A combination of injuries and poor form forced Ashton into fielding a largely makeshift team, however that did not necessarily work against him: the man-of-the-match award went to 22-year-old Wasps flanker Tom Rees, who made his debut against Scotland earlier in the campaign.

It was no wonder Ashton was purring about the potential of the England team as they seek to defend their World title in France later this year.

While Ashton admitted that Catt could be instrumental in hoisting England back among rugby's elite, he was full of praise for the youngsters as well.

"Flood is a very confident young man and has learnt a lot from training with Wilkinson," said 60-year-old Ashton.

"He has the same type of skills as Geraghty and Catt and these are the type of players I want filling the number 10 (fly-half) and 12 (inside centre) spots."

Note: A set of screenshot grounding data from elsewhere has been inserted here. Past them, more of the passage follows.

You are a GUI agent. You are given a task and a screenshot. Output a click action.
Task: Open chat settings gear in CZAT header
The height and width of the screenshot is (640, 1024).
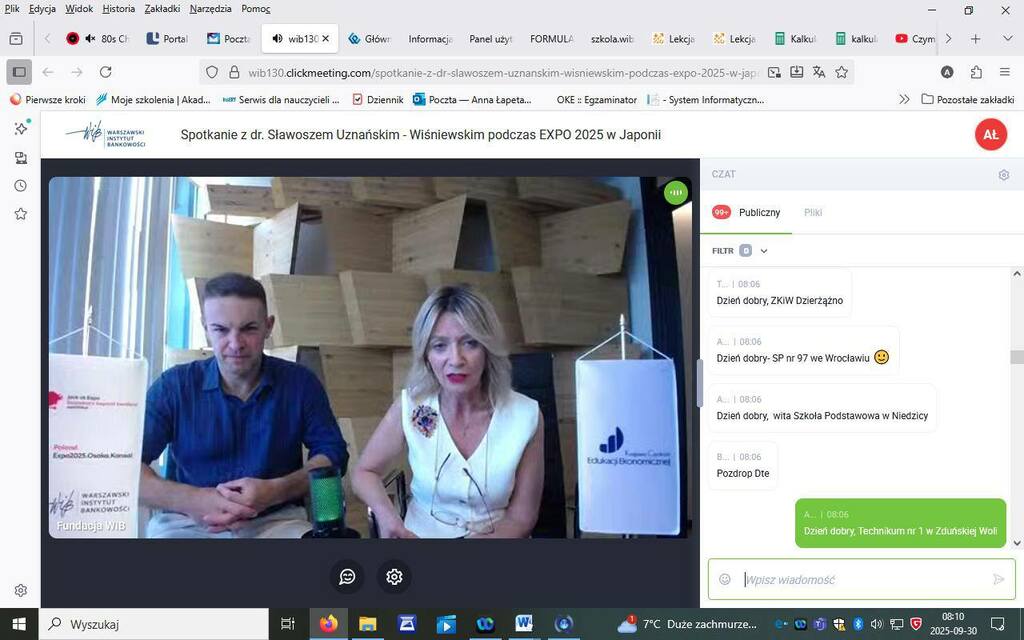click(x=1003, y=175)

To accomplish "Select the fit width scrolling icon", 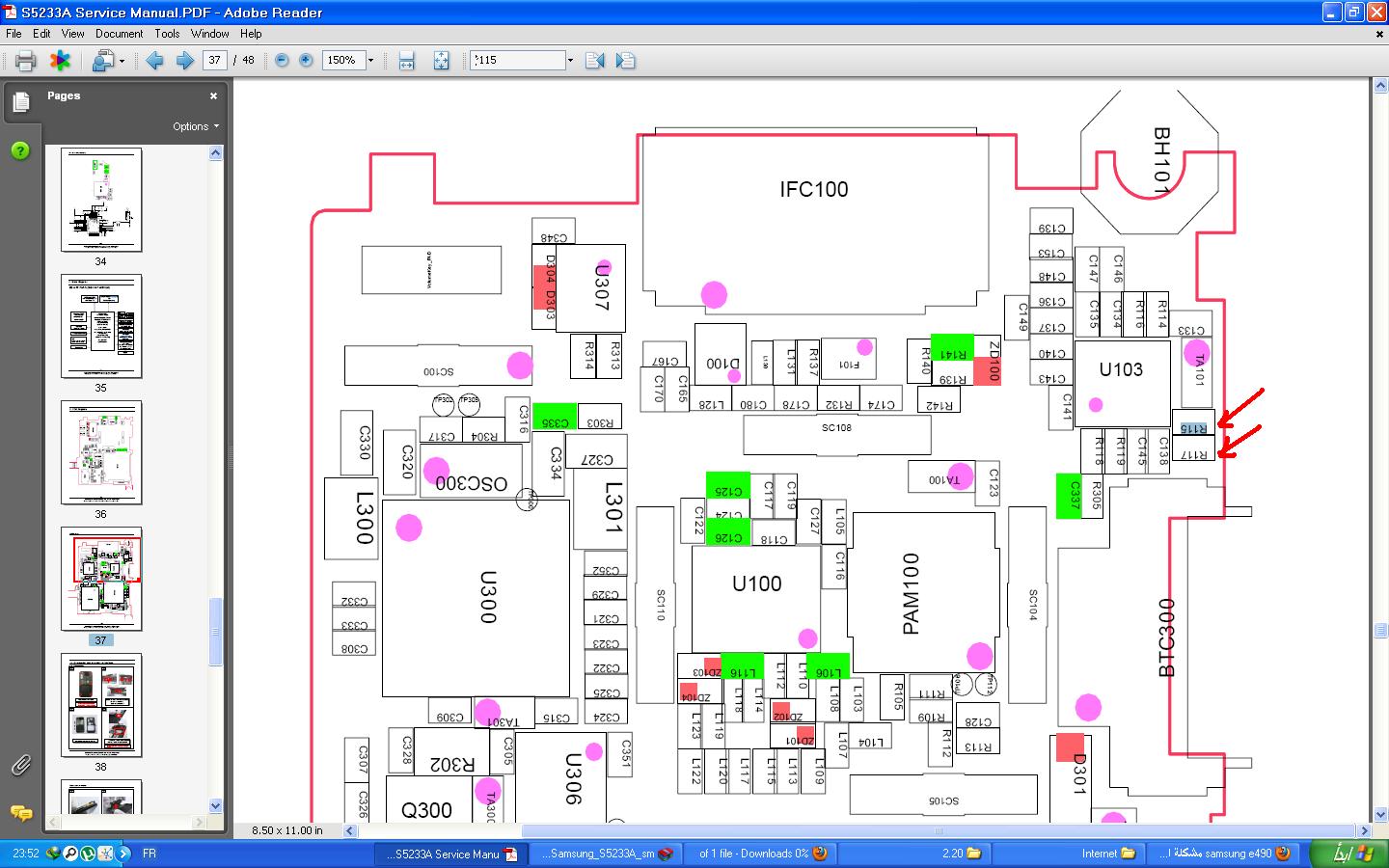I will (406, 60).
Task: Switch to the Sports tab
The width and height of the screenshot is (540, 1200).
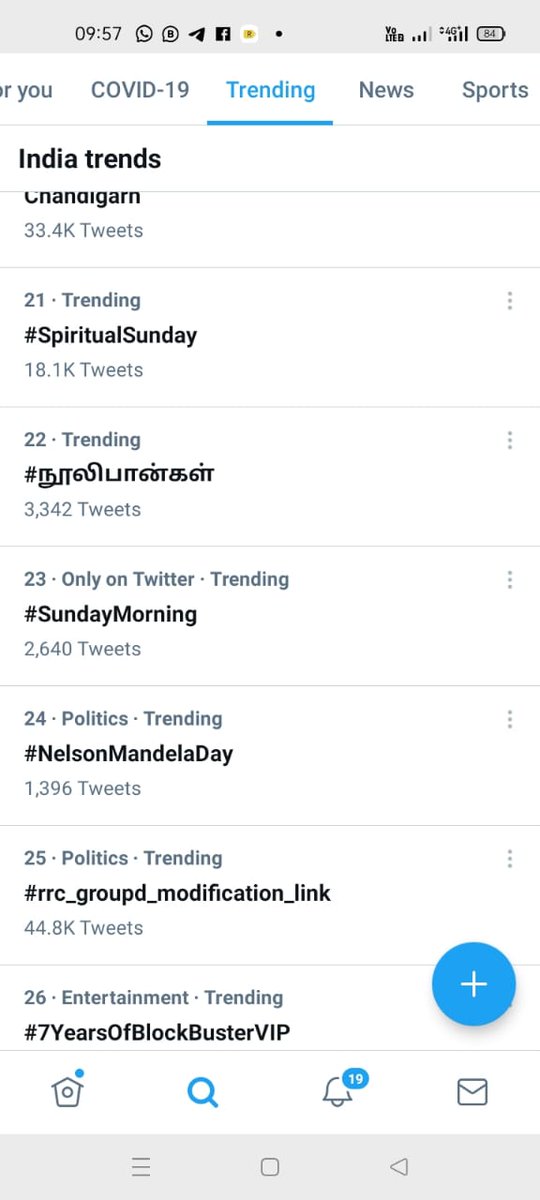Action: [495, 90]
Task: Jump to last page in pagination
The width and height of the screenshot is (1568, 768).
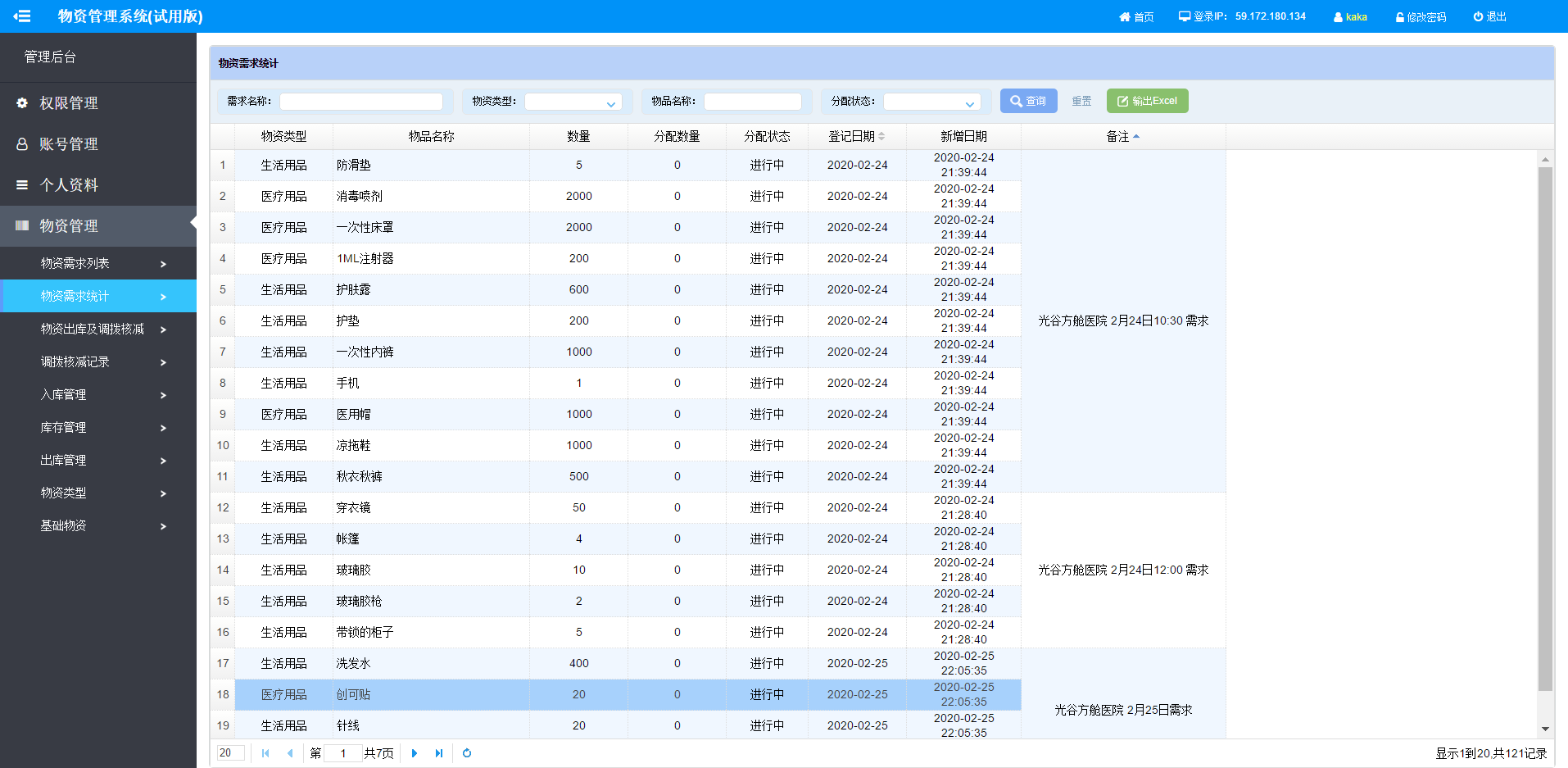Action: 439,753
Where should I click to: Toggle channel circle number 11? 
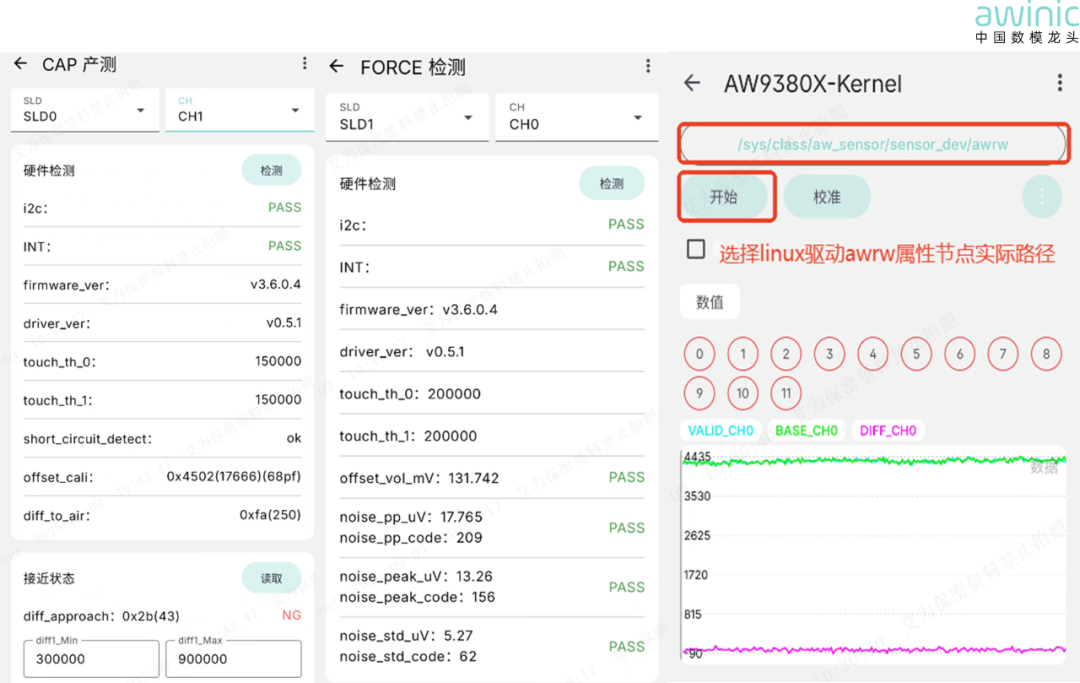click(786, 393)
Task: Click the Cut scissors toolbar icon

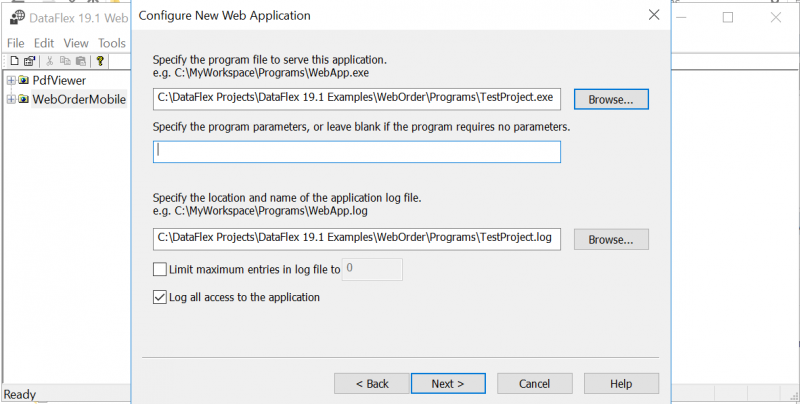Action: [x=50, y=61]
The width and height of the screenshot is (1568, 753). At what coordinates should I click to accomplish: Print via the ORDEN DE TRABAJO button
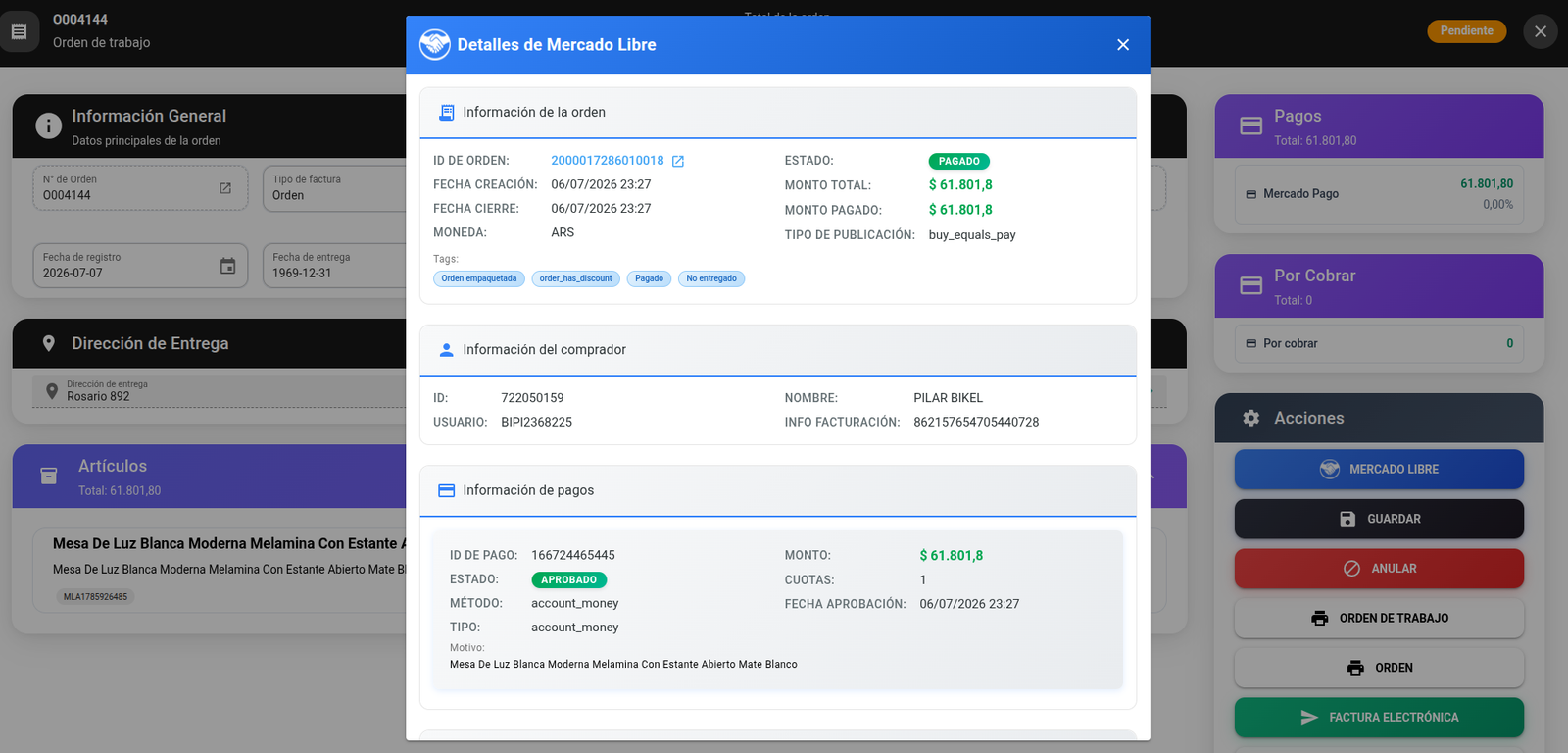coord(1379,618)
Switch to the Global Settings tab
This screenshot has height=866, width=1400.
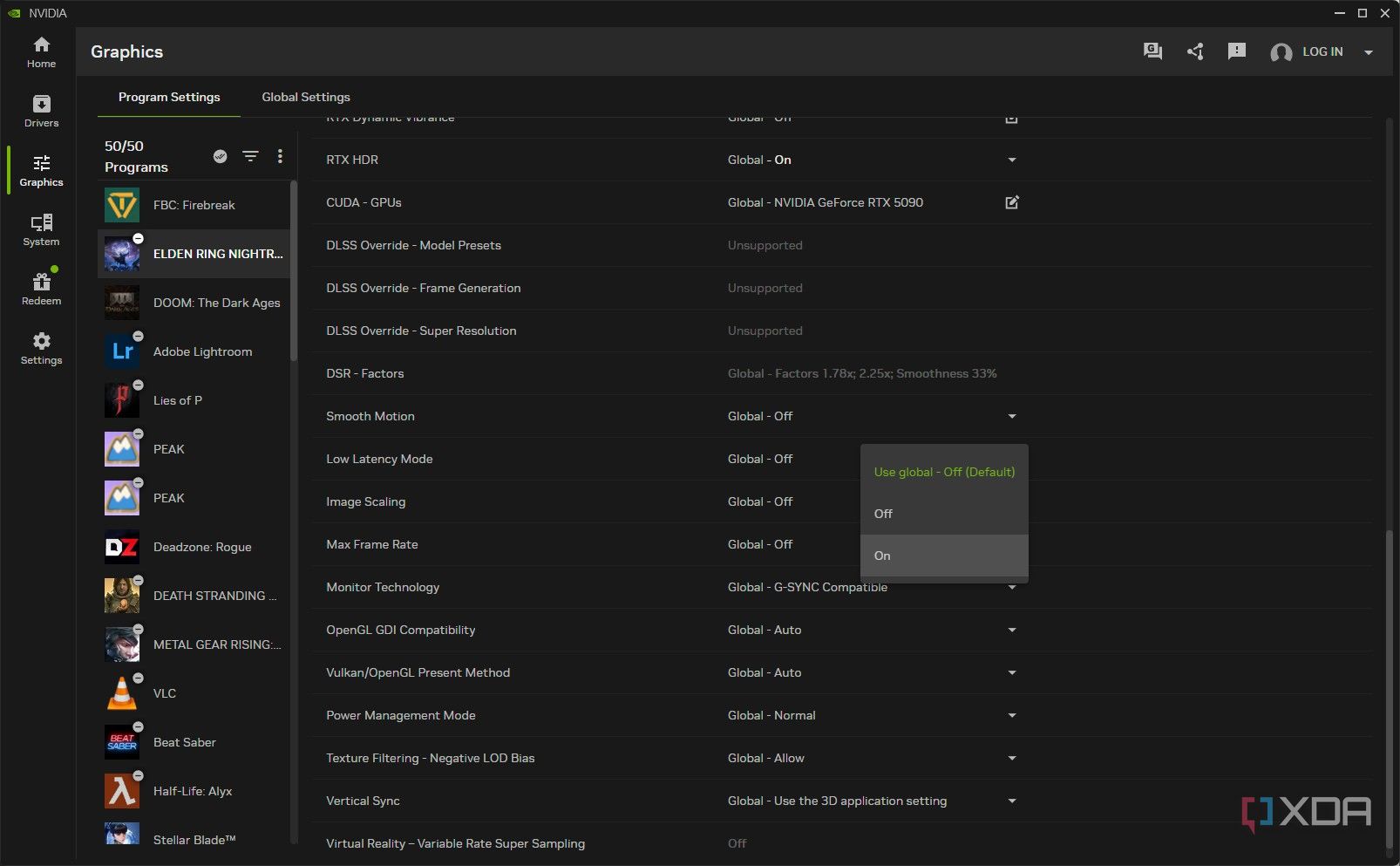(x=306, y=97)
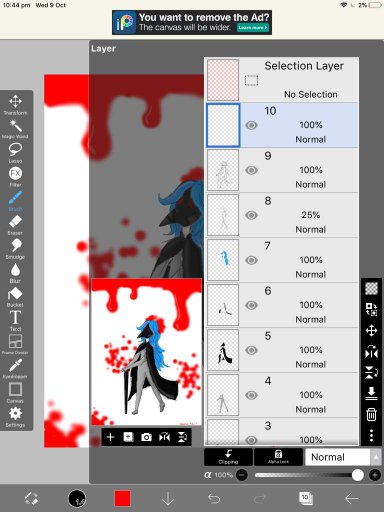Open the three-dot layer options menu

(x=371, y=435)
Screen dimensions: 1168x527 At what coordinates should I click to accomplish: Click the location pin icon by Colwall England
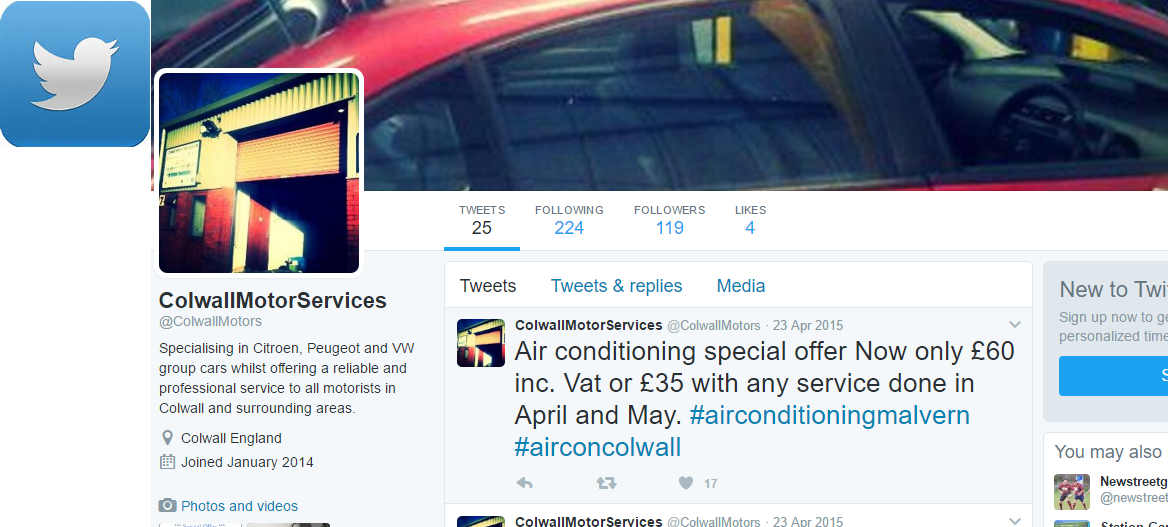[x=168, y=438]
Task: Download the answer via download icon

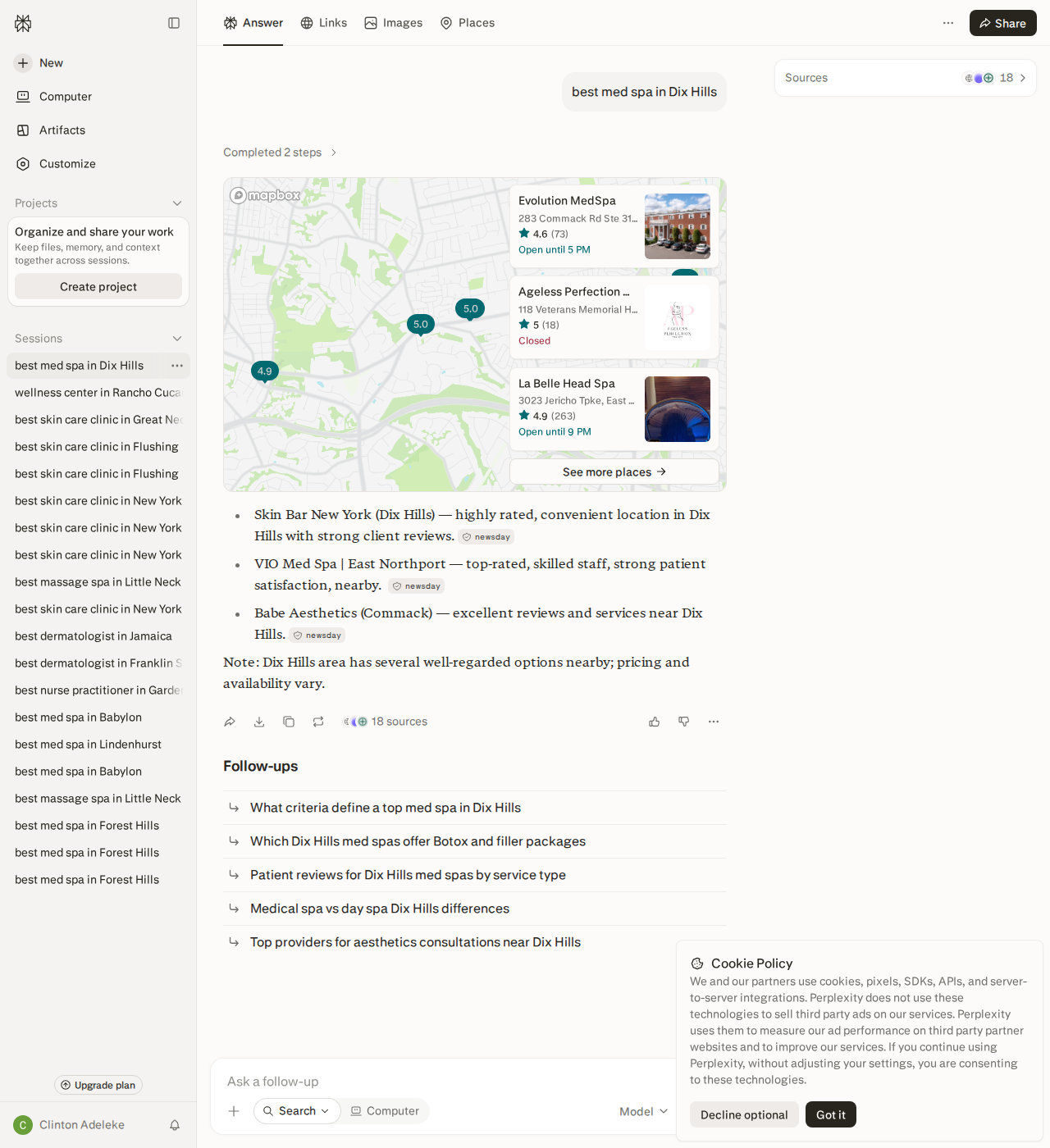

Ashton, who took over from Andy Robinson last December, said he had been impressed by Geraghty's poise.

"It is good to see young players with courage," said the former Ireland and Bath handler.

"I am not talking about physical courage - as anyone who plays at this level has obviously got it - but the mental courage.

"It is very reassuring to see that and he played like a wise man who had played many more times than he actually has done."

Catt admitted it had been a wonderful experience for him.

"I did feel a bit like a grandad out there!" said Catt, who qualified for England through his English mother.

"However while people like myself and Mike (Tindall) could add some experience it was just wonderful to see how the young guys matured during the game and feed off us. It was really special and one of my most memorable experiences in international rugby."

For both Geraghty and Flood it was a goldmine to have Catt beside them.

"It is a good blend of experience and youth," admitted Geraghty, who opted to play for England rather than Ireland.

It blended well today (Sunday)."

Flood, winning only his fifth cap having starred for the England Under-21 Grand Slam winning team last year, said Catt was an inspiration: "He's not bad for an old man!

"No seriously it's massive to have someone like him outside you.

"So many caps and also looking after you."